The recent discovery in the Tarn and Nice of dozens of animals piled up at their owner’s house highlights an unknown disorder: Noah’s syndrome.
It is a “house of horror” that the gendarmes discovered in the Tarn at the beginning of July. Alerted by veterinarians, the soldiers found in the home of a septuagenarian dozens of pets piled up in a room of 40 m2. Dogs, cats, chickens, pigs but also horses survived there in appalling conditions, some being skin and bones.
More seriously, the gendarmes found the corpses of 28 dogs in three freezers. The owner, known as the “local Brigitte Bardot”, nevertheless presented herself as a protector of animals.
“Good People”
A substantially similar scene was discovered by the police in Nice. In one apartment, no less than 120 malnourished cats, living in their excrement. But also corpses.
Here again, the couple of owners are presented as “good people” who love their animals. “There is no abuse, the animals, it was everything for them, they never wanted to hurt them”, assure their children to Nice morning. This paradox has a name: the Noah syndrome.
This behavioral disorder, whose name refers to the biblical story of Noah’s Ark, is characterized by the fact of accumulating animals at home, without having the means to house them, feed them or treat them properly. From a certain number of animals, the owner is no longer able to take care of them and cases of mistreatment become inevitable.
A syndrome that hides a disease
“Noah’s syndrome is not a disease in itself. It is necessarily linked to a pathology such as schizophrenia, Alzheimer’s or a serious depression such as melancholic depression”, explains to BFMTV.com Jérôme Palazzolo, psychiatrist and researcher at the Nice-Cote d’Azur University.
In each person, “there is a notion of denial”, underlines the doctor. “In psychiatry, this is called morbid rationalism. The patient finds rational explanations for absurd behavior,” he explains.
In the case of Noah’s syndrome, sufferers will convince themselves that the animals they accumulate are safer at home than outside, where they could be knocked down by a car, for example.
single people
According to figures published in 2018 by the Quebec health department in 2018, 75% of people suffering from the syndrome are women, mostly living alone. “Social rupture is found in many people with Noah’s syndrome. We note that this rupture often occurs before the appearance of the syndrome”, underlines the psychiatrist.
Experience also shows that modern-day “Noahs” also suffer from syllogomania, or compulsive hoarding. A better known syndrome that consists of aimlessly accumulating objects and not throwing anything away.

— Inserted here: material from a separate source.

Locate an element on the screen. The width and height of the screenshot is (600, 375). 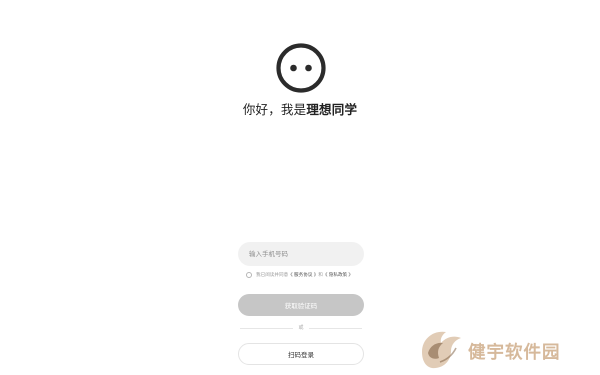
phone-input is located at coordinates (301, 254).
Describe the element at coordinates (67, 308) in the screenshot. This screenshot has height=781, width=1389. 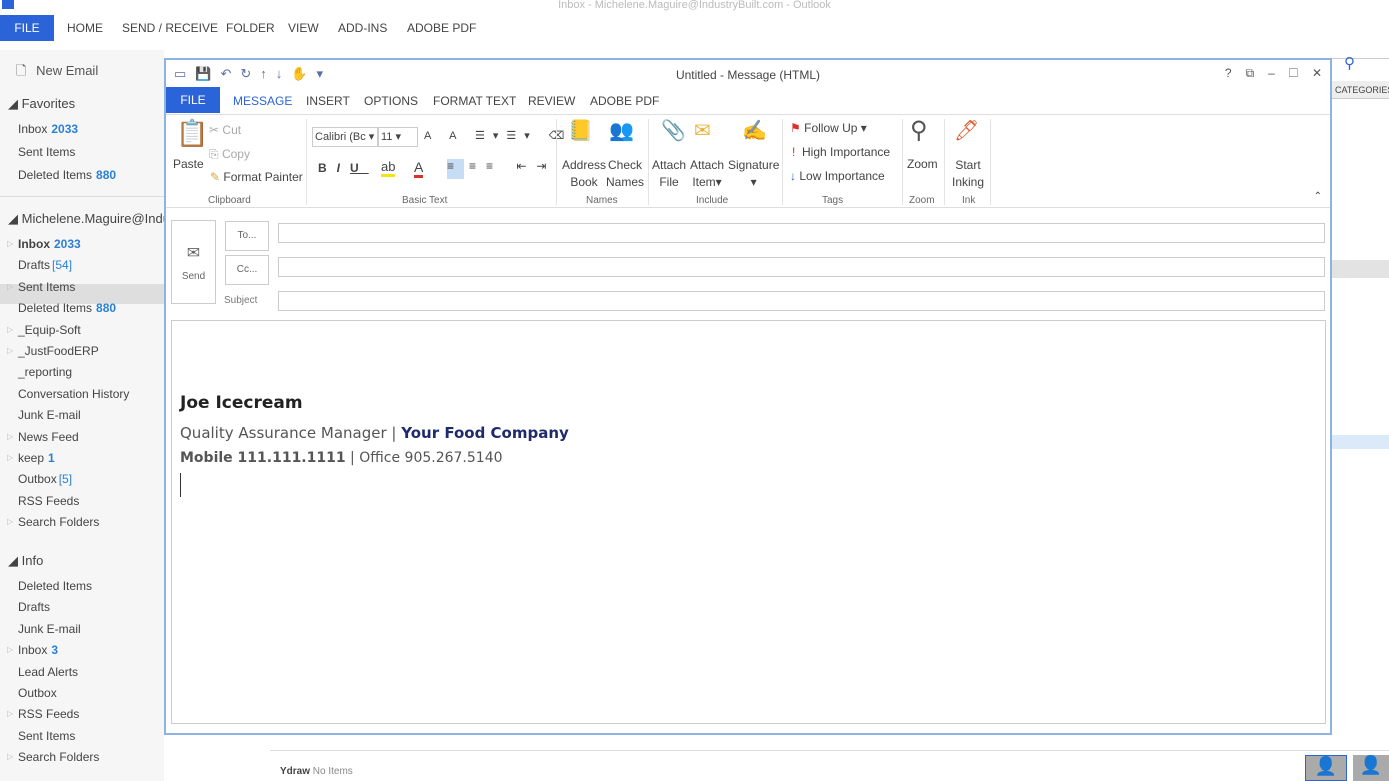
I see `folder-item: Deleted Items 880` at that location.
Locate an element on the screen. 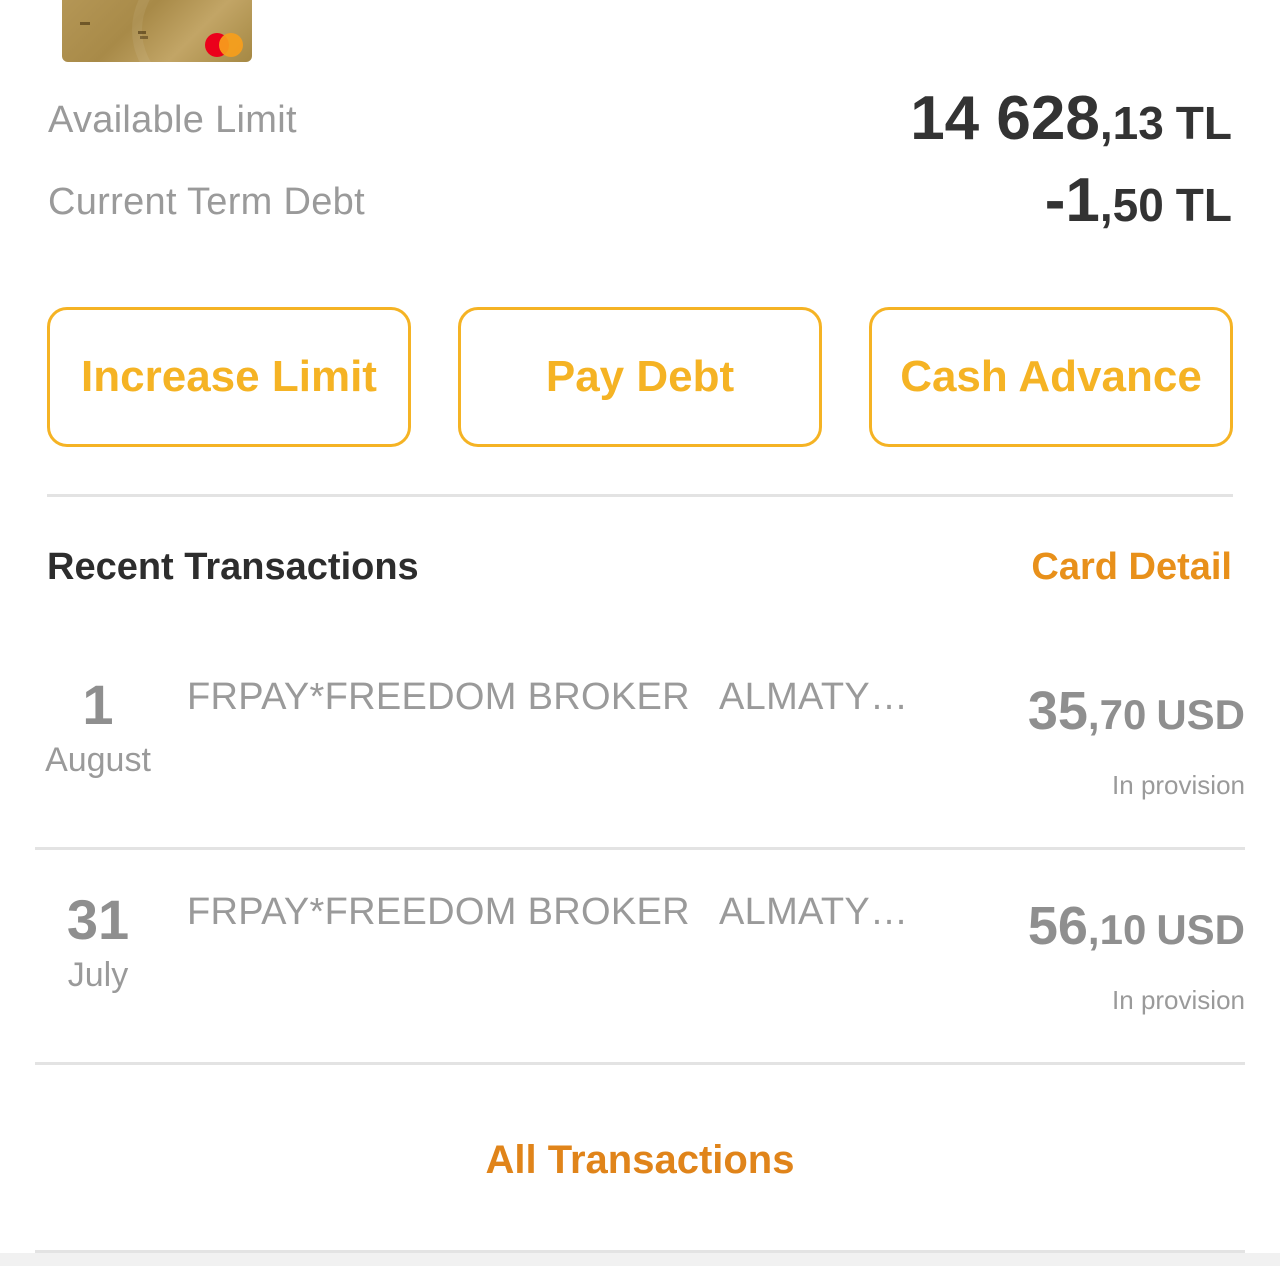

Its most serious form is the so-called “Diogenes” syndrome.
Beyond the mistreatment suffered by animals, “the person puts himself in danger and endangers others”, insists our expert.
Prohibition of owning animals
The penal code punishes “the fact by clumsiness, imprudence, inattention, negligence (…) to cause the death or the wound of a domestic animal or tamed or held in captivity” of a “fine envisaged for contraventions of 3rd class”.
If a psychiatric report confirms the Diogenes syndrome in the Tarn and Nice cases, there is a good chance that justice will be lenient with the defendants. The court can nevertheless impose a ban on owning animals for a certain period of time, or even for life if the person repeats the offence. This is what happened to a 33-year-old woman in Dordogne in February, reports South West. “The court can also request an obligation of care”, adds Jérôme Palazzolo. In this case, the treatment will depend on the psychiatric illness associated with the syndrome.
In the event of conviction of the owner, the law provides that the animals can be handed over “to an animal protection work recognized as being of public utility or declared”, by decision of the judge.